Remember when Seinfeld was one of the biggest TV shows, and co-star Michael Richards derailed his career with a racist meltdown on stage? It happened at a comedy show, but it wasn’t part of the act. He apologized, and news said “It is actually one of the most honest apologies that a celebrity has ever given for bad behavior.”

It’s rare to see a career implode like that. Now let’s look at a furry happening that’s not so drastic, but more of a slow burn. A prominent performer in the fandom is being examined for poorly representing it, and found unworthy of support by its premiere convention. Bad behavior has been in plain view for years with no apologies. It took this long to accumulate wider attention. Many members say it’s long overdue, and some find it discouraging that it took so long.

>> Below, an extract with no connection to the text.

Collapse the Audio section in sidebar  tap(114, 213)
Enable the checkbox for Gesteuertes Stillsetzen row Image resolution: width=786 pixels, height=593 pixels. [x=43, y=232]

“2 The Ranting Gryphon” has a problem.

His George Carlin-styled comedy has earned 24,000 follows on Youtube and audiences of 1000+ at Anthrocon. I’ve seen and laughed at his show there. But they declined to host him this year. His fans are very upset (almost as if he’s a tenured “house comedian of fandom”?)  2 himself appears to be the info source, claiming to be a victim of invalid attacks by over-offended “SJW’s”. There’s only a vague official statement citing declining attendance, so pointing blame is untrustworthy. A con can pick whoever they want, and they just chose not to pick him; friends and fame aren’t supposed to overrule quality or board decisions for approval. (Free speech doesn’t apply because it’s not between citizen and government – the host is a private organization. He isn’t “banned” and can attend the con. )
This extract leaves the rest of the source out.